A long time ago, when keyhole surgery started to become a common procedure, I felt that there should have been some form of profit and loss bookkeeping, in the health service, so that when new procedures, inventions, medicines and treatments were introduced that showed a cost saving in parallel areas when compared with the earlier systems, the savings should be set against more expensive procedures, medicines etc., so that people could benefit where they hadn’t previously. In this way I felt that the health service could maintain its quality, increase the number of procedures that were open to the general public, while not increasing the overall expenditure by any great amount, and so provide a more extensive service at roughly the same cost. It didn’t happen, but then perhaps I was on the wrong track
Currently free prescription charges are being brought in, in stages throughout the UK. There is no shadow of doubt, as is happening with the loss of subsidised dental care, that people who are strapped for cash, tend to go without essential remedial measures. Consequently free prescription charges will somewhat alleviate this problem, but I do see problems ahead of the system as it is currently being discussed by the politicians who are, by default, broadly implying that there will be a blank cheque. The pharmaceutical industry is constantly discovering new medicines and cures, and it is the introduction of this research that creates the greatest income for the companies. I’m only guessing when I say that my experience of pharmaceutical products over a period of over 70 of my 86 years, is that the development and the spread and quality of these items has been exponential over that period, and will tend to be more so in the future. We are hearing of cures for various diseases that can cost hundreds if not thousands of pounds a year for just one individual.

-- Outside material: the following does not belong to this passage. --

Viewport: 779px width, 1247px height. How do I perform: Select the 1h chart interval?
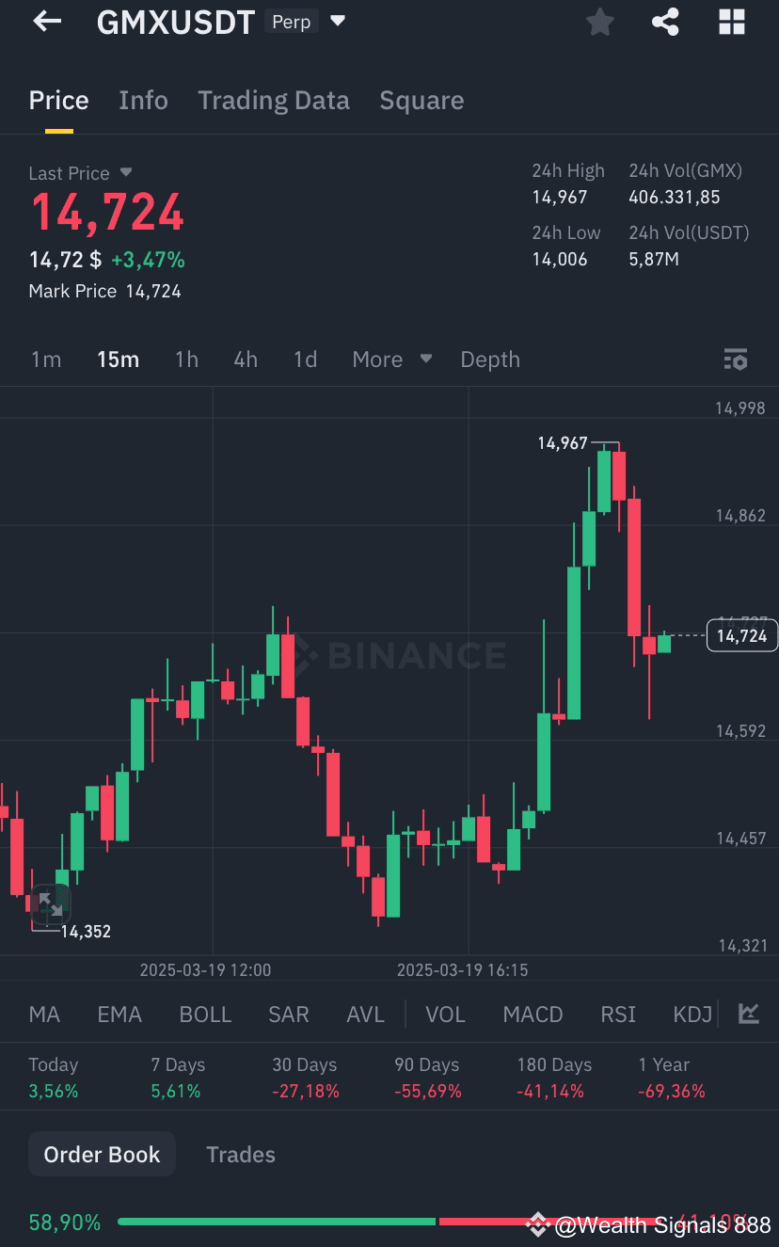185,359
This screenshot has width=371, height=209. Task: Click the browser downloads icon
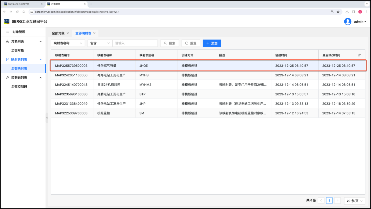(347, 12)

I am aware that the health service tries to use viable products that are cheaper than some of the more popular ones. The problem that I see that requires addressing, with this new regime, is, there inevitably has to be a limit on what is available and to whom it is available. If I am right, also taking into account our current fiscal problems, then the rules must apply to all, the whole UK, and the postcode lottery must come to an end. In addition, the politicians must not only face up to this fact that some discrimination is inevitable, they must construct a feasible, legal structure for it to function smoothly, and admit that this is essential to the populace at large, if they are not to have a running battle of who is to get what where. Perhaps, with like the surgery, I’ve got it all wrong.